Öğrenme aşamasında bu uygulamaların çok fazla faydasını gördüm. Her bilgiyi direkt olarak mantığıyla beraber, nerede, nasıl ve hangi aşamalarda kullanılacağını bilerek öğrendim. Kendi projeme eklemeler yaparken tabii ki takıldığım ve zorlandığım noktalar oldu, ancak yapmak istediğim bir şey vardı ve bunu yapmak için daha fazla araştırma yapmam gerekti. Araştırırken, ek olarak, yeni şeyler de öğrendim ve bunların da bana olumlu yönde faydası oldu.

Belli bir noktadan sonra, tek başıma öğrenmenin benim için yeterli olmayacağını ve tecrübeli birinin yönlendirmesi olmadan zorlandığımı fark ettim. Bu dönemde, Neos Ailesine katıldım ve Duhan Hocamın desteği ve yönlendirmesi sayesinde artık daha sağlam adımlarla ilerlemeye başladım.
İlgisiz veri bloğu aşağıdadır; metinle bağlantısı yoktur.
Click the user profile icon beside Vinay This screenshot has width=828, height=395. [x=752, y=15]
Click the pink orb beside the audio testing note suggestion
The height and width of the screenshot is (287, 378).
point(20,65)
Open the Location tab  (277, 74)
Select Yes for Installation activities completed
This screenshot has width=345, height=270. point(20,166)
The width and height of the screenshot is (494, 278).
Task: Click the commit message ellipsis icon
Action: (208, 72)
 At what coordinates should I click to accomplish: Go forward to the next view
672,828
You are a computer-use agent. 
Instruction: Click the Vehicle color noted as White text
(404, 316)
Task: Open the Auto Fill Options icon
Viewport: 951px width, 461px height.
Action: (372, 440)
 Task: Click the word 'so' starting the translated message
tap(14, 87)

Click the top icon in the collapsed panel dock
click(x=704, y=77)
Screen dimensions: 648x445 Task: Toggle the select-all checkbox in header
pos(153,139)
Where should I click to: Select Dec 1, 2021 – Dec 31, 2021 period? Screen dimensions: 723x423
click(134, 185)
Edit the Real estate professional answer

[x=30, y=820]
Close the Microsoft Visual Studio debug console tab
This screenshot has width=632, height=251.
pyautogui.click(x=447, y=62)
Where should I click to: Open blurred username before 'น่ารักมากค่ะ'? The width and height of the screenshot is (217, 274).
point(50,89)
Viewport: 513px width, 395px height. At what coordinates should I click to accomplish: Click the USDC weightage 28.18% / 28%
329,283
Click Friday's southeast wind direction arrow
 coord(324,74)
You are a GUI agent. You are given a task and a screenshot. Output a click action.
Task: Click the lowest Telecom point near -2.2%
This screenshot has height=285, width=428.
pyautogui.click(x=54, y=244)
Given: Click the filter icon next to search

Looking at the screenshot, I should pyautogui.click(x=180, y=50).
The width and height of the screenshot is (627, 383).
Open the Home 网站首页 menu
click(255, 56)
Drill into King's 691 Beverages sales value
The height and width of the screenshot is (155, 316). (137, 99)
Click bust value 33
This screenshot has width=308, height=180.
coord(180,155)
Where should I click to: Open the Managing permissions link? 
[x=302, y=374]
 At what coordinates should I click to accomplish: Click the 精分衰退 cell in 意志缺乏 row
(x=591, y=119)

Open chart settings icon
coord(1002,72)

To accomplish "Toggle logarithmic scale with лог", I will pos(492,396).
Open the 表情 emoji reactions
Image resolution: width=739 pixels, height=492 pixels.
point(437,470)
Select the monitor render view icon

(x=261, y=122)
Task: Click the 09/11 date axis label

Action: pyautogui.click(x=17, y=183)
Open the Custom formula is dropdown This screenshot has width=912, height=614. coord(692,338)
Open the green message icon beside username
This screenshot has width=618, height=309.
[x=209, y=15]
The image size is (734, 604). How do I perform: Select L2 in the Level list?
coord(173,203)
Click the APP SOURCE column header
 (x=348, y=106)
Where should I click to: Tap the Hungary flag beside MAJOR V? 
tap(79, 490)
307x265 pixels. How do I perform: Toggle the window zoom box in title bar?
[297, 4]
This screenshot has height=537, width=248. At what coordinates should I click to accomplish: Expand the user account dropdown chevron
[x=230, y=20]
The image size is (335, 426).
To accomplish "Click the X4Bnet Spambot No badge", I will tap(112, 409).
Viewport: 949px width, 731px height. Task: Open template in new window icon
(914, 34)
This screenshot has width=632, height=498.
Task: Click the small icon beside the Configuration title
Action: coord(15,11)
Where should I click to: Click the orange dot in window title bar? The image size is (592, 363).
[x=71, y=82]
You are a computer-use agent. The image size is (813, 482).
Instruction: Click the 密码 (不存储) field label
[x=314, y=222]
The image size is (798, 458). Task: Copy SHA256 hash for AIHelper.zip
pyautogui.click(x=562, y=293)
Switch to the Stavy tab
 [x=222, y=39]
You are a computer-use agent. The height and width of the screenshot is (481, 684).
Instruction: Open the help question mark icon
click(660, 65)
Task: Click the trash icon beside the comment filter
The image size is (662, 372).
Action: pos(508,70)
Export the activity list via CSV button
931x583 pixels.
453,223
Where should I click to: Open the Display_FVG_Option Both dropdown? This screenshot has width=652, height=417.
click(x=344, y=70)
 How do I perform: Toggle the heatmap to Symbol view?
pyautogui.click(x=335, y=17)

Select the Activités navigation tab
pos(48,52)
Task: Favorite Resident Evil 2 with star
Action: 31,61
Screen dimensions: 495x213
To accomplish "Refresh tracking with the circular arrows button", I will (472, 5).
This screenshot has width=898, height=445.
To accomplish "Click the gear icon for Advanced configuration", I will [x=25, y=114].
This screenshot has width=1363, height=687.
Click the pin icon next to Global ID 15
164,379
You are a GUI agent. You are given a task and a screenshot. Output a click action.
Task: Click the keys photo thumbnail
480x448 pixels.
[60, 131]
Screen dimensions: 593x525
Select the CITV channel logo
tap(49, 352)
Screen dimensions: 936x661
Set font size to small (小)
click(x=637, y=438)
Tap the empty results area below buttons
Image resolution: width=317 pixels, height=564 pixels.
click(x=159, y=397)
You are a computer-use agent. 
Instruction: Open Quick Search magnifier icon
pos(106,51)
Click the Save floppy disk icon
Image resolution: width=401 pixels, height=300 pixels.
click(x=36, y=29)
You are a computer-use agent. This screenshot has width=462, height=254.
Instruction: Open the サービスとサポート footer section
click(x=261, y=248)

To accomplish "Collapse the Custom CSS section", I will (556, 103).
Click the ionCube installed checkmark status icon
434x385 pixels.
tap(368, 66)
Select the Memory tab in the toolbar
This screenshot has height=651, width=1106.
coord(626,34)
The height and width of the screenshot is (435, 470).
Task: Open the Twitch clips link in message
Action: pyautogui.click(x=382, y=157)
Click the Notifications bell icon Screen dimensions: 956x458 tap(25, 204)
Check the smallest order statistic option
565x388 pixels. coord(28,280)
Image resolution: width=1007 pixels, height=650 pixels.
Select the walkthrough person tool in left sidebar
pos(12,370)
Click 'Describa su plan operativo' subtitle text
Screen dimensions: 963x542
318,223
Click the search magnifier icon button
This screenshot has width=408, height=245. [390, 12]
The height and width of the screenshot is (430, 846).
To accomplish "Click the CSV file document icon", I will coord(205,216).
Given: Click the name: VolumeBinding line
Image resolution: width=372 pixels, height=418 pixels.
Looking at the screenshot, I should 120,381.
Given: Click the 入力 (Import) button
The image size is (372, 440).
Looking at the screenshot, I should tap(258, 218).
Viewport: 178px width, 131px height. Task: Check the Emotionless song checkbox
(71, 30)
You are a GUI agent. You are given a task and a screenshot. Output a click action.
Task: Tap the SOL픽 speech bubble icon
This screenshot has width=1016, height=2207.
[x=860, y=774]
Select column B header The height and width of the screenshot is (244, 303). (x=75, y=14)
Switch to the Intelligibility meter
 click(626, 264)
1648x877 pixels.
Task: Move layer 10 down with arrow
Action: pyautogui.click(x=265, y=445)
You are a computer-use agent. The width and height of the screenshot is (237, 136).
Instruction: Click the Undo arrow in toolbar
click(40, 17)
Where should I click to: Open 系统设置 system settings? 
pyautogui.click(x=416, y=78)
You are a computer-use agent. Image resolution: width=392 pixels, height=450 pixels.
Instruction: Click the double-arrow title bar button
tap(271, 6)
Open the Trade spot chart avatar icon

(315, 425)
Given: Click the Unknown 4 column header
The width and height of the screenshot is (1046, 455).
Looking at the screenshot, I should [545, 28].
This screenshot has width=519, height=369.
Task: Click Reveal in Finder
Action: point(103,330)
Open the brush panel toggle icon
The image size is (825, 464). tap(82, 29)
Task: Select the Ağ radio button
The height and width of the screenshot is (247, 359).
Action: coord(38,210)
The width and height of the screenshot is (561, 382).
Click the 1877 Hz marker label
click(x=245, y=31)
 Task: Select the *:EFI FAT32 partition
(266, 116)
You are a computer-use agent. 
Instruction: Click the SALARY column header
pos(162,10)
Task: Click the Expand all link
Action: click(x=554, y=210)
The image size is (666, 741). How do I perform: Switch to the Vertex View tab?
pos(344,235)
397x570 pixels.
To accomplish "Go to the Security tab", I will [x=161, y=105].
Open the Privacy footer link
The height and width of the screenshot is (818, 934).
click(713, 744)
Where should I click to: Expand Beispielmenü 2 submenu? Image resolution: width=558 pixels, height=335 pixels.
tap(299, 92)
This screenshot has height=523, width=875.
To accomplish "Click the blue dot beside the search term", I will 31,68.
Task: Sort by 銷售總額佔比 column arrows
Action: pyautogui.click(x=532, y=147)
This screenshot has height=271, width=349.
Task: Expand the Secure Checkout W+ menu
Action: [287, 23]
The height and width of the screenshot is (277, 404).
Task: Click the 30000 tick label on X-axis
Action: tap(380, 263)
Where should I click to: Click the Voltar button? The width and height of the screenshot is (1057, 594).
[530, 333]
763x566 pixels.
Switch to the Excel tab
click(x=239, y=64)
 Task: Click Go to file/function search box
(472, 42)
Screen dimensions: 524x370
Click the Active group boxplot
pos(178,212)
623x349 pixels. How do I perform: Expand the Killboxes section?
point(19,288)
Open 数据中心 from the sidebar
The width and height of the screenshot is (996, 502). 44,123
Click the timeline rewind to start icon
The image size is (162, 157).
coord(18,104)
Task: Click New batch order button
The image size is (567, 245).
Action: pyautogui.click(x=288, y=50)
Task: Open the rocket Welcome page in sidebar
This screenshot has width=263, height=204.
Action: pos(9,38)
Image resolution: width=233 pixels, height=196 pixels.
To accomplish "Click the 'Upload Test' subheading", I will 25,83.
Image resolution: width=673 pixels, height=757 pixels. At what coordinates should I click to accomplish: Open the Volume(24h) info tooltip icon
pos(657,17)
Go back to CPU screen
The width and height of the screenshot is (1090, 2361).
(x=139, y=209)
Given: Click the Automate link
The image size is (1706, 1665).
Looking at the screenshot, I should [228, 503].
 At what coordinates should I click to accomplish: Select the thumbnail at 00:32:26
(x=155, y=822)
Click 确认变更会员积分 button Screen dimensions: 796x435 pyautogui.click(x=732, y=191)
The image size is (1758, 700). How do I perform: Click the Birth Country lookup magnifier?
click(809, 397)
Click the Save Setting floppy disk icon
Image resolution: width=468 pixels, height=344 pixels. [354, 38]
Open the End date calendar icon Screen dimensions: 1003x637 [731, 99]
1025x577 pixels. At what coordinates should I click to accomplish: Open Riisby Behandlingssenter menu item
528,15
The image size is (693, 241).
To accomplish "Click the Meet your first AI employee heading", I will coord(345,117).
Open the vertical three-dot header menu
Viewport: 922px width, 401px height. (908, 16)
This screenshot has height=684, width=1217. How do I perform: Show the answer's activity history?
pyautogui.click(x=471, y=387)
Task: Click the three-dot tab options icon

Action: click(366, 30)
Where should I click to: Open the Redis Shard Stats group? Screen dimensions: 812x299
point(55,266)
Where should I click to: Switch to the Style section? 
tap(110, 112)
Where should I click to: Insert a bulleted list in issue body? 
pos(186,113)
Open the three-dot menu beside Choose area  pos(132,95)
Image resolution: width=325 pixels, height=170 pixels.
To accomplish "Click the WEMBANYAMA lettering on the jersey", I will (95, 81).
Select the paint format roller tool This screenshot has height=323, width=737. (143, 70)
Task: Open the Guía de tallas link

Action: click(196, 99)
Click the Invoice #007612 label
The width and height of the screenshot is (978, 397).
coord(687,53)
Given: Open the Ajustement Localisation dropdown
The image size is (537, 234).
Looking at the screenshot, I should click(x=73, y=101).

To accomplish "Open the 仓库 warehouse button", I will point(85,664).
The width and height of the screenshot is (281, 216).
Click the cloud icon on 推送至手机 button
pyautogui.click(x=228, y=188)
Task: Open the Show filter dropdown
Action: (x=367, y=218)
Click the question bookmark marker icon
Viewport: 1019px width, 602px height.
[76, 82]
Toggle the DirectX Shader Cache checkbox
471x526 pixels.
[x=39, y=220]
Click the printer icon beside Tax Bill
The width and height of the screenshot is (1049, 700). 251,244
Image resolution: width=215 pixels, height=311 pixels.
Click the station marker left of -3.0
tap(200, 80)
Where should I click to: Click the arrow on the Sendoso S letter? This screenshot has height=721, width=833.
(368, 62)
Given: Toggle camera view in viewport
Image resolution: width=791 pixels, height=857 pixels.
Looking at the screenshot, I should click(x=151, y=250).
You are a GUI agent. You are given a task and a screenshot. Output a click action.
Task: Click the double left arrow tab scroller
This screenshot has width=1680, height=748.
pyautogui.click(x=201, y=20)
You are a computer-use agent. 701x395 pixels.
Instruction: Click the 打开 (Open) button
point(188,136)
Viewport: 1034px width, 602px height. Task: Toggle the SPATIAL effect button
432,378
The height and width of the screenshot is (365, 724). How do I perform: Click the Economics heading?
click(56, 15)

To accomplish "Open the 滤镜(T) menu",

Duhan Hocam beni projeler geliştirmem konusunda daha da teşvik etti ve zamanla, neden sürekli olarak "proje geliştirin" dediğini daha iyi anlamaya başladım.

Front-end kısmında, küçük projelerle kendimi biraz geliştirdikten sonra, daha büyük projeler yaparak kendimi zorlamanın beni daha da geliştireceğini düşündüm. Bu amaçla, büyük platformların sayfalarını klon proje olarak yapmaya karar verdim. İşe Exxen ile başladım. Önce ana sayfasını iyice araştırdım, hangi kaynaklardan yararlanacağımı tespit ettim ve sayfayı birebir yapabilmek için elimden geleni yaptım. Sonuç, benim seviyemde bir yazılımcı için oldukça başarılıydı ve bunu başka projelerle desteklemeye ve kendimi daha da zorlamaya devam ettim. Netflix ve Blutv'nin klon projelerini de yaptıktan sonra, farklı projelerle devam ettim..

JAVASCRİPT

HTML ve CSS'i öğrendikten sonra, Javascript'e geçme kararı aldım. Javascript öğrenme sürecinde daha zor bir dil ile karşılaştım ve başlangıçta biraz zorlandım ancak programlama dillerinin benzerliğinden dolayı Java'da öğrendiğim şeylerin faydasını gördüm. Yine aynı yöntemi uyguladım: ilk olarak konuları öğrenip daha sonra bu konularla küçük uygulamalar yaparak öğrendiklerimi pekiştirdim. HTML ve CSS’de olduğu gibi, bu yöntem Javascript için de faydalı oldu. Sonunda, HTML, CSS ve Javascript kullanarak projeler ve uygulamalar geliştirmeye başladım.

BACK-END

Front-end alanında ilerledikçe, front-end’in tek başına yetmeyeceğini ve kendimi daha da geliştirmem gerektiğini fark ettim ve back-end alanını da eklemem gerektiğine karar verdim. Back-end öğrenme sürecinde eğitimlerden, videolardan ve mümkün olduğunca farklı kaynaklardan yararlanmaya çalıştım. Farklı kaynaklar incelemek, farklı bilgiler anlamına gelir ve öğrenme sürecinde size çok faydalı olacaktır.

PYTHON - C#

Back-end öğrenirken, ilk olarak algoritma mantığını daha da sağlamlaştırmam gerekti. Makalelerden, videolardan ve kaynaklardan yararlanarak bilgi topladım ve bu konuda da kendimi geliştirdim. Daha sonra hangi dil ile devam edeceğimi araştırdım ve en çok kullanılan iki dil olarak Python ve C#'ı buldum.

Python:

  • Syntax'ın kolay olması nedeniyle daha kolay öğrenilebilir.
  • Kolay okunabilir.
  • Kullanım alanı geniş.
  • Popülaritesi yüksektir.
  • Kütüphane çeşitliliği mevcut.
  • Nesneye yönelik.
  • Tüm işletim sistemlerinde sorunsuz bir şekilde çalışır.
  • Django framework'u ile web alanında kolaylık sağlar ve güvenlik açısından ileri seviyedir.
  • Hazır admin paneli mevcut.

C#:

  • Genel amaçlı bir programlama dilidir.
  • Nesne yönelimli ve bileşen odaklıdır.
  • Verimli programlar üretmenize olanak tanır.
  • Çeşitli bilgisayar platformlarında derlenebilir.
  • Syntax'ı Python'a göre biraz daha karışıktır.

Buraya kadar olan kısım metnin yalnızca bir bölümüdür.